İLBER HOCA'YA SORDULAR

'Nerede o eski Ramazanlar' ya da 'Nerede o eski komşuculuk' gibi klişelere değinmeyeceğim. Ama evet, biraz da doğru.
Her nesil, bir öncesini ya özlüyor ya da günümüzle kıyaslıyor.
Geçtiğimiz günlerde ünlü tarihçi ve yazar sayın Prof. Dr. İlber Ortaylı'nın bir videosuna denk geldim sosyal medyada.
İlber hocaya soruyorlar: "Bir araştırma yapılmış. Pazar günleri, cuma günlerine nazaran mutluluk ve yaşam tatmini hislerinin daha yüksek olduğu ortaya çıkmış..."
İlber Hoca şöyle cevap veriyor: "Pazar günü yalnız yaşayan insanlar, pazartesi günleri pazar gününün sıkıntısından kurtulurlar.

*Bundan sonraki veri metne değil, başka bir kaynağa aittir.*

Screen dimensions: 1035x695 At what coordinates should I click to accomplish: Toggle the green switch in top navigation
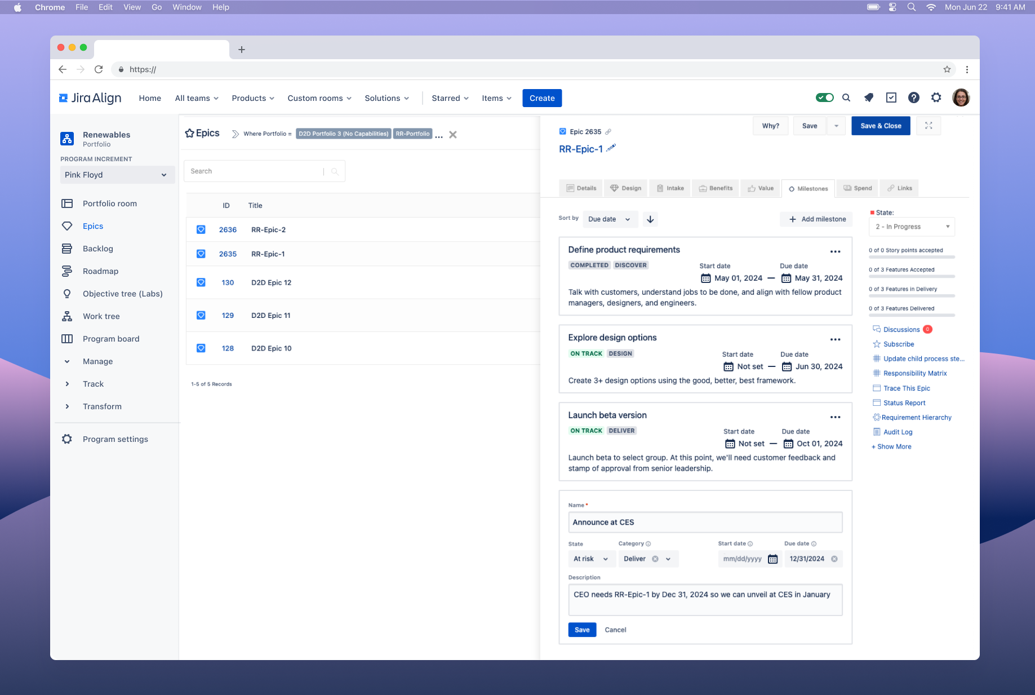point(824,98)
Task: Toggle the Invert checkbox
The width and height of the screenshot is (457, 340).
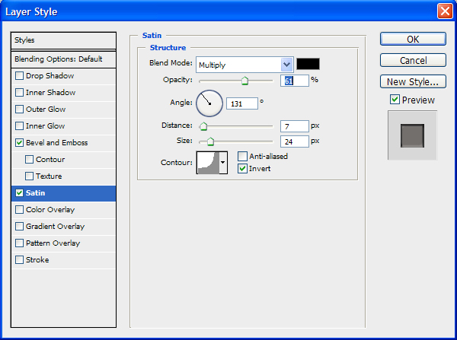Action: tap(243, 168)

Çünkü iş yerine gidecek, bir faaliyet ya da temaasın içine girecek, toplantı yapacak, birlikte çalışacak. Sokağa çıkacak, kalabalığa karışacak...."

ERİYEN BİR SİTEM

İnstagram reels'ları arasında denk geldiğim belki de sadece bir dakikalık bu alıntı, garip bir sorgulama içerisine soktu beni. Gerçekten yalnızlaşıyor muyuz yoksa bunu tercih mi ediyoruz? Ya da bu tercihin sebebi / çözümü nedir?
Buna tek bir yanıt vermek zor. Çünkü modern şehir hayatı, bireyselleşmeyi ve yalnızlaşmayı aynı potada eriten bir sistem kurdu. Kalabalık içinde kaybolmamak adına yalnızlığa sığınırken, insanlarla temas kurma ihtiyacını da içten içe hissetmeye devam ediyoruz.
TATMİNSİZLİK İÇİNDEKİ GİRDAP
Ancak yalnızlaşma kaçınılmaz bir yazgı değil, bilinçli bir tercihle yönlendirebileceğimiz bir süreç. Eğer yalnızlık, zihnimizi ve ruhumuzu dinlendiren bir alan açıyorsa, bir tür içsel keşfe dönüşüyorsa bu sağlıklı bir durum olabilir. Ama eğer yalnızlık, istemeden içine düştüğümüz, bizi derin bir boşluk ve tatminsizlik hissine sürükleyen bir girdaba dönüşüyorsa, o zaman bir şeyleri değiştirmek gerekiyor.

İNSAN, İNSANLA TAMAMLANIR

Çözüm mü? Küçük ama anlamlı adımlarla başlayabiliriz. Bir komşuya “günaydın” demek, eski bir dostla kahve içmek için sözleşmek, Ramazan sofralarımızı paylaşmak, en azından haftada bir kez sanal dünyadan çıkıp yüz yüze sohbetlere alan açmak…
Çünkü insan, insanla tamamlanır.
Belki de yalnızlaşmanın panzehiri, geçmişi nostaljiyle yâd etmek değil, bugün için bilinçli bir çaba göstermekten geçiyordur.